Sunday, October 02, 2005

Mortars

"...of the embattled flaming multitude
Who rise, wing above wing, flame above flame,
And, like a storm, cry the Ineffable Name,
And with the clashing of their sword-blades make
A rapturous music..."
-Yeats

I got mortared yesterday, twice. I was nowhere near danger, so don't worry. It's just odd that I come to a base that's so safe, that never sees action, and twice in one day I am close to it. I think the local terrorists are just trying to test out this new group of soldiers coming in. I feel sorry for them once the outgoing unit leaves; of all the brigades in all the divisions in the Army, ours is probably the worst to pick a fight with. We're going to bring the wrath of God down on these idiots.

It was kind of surreal. I've been training for combat for six years, almost, and now I'm in it. It's like an athlete, I guess, not able to believe he's finally playing in the championship game. Of course, plenty of good soldiers are in a lot worse situation that I'm in, but still. Incoming mortars. Just drives home how real it is now.

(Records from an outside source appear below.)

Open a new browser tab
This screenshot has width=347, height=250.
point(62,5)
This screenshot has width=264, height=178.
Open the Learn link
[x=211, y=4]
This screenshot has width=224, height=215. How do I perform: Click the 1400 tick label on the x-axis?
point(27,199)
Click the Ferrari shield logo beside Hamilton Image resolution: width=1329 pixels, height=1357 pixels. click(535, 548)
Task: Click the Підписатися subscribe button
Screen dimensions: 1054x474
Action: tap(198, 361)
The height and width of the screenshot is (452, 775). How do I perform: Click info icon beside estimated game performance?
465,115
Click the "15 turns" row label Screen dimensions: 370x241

However, I am very excited about this place. I hope we stay all year. I am in a very good place and am very excited about my job. I can't remember being this optimistic about work. Hopefully the head shed will just stay in their lane and let me do my job, and it'll be great.

To my family and friends: if you know where I am, or my job, or what unit I'm a part of, don't post it on here. This is for security reasons. Also don't post my full name. I just want to be sure I don't get in trouble with command.

Well, I'm going to try to call Jen. Take care, all.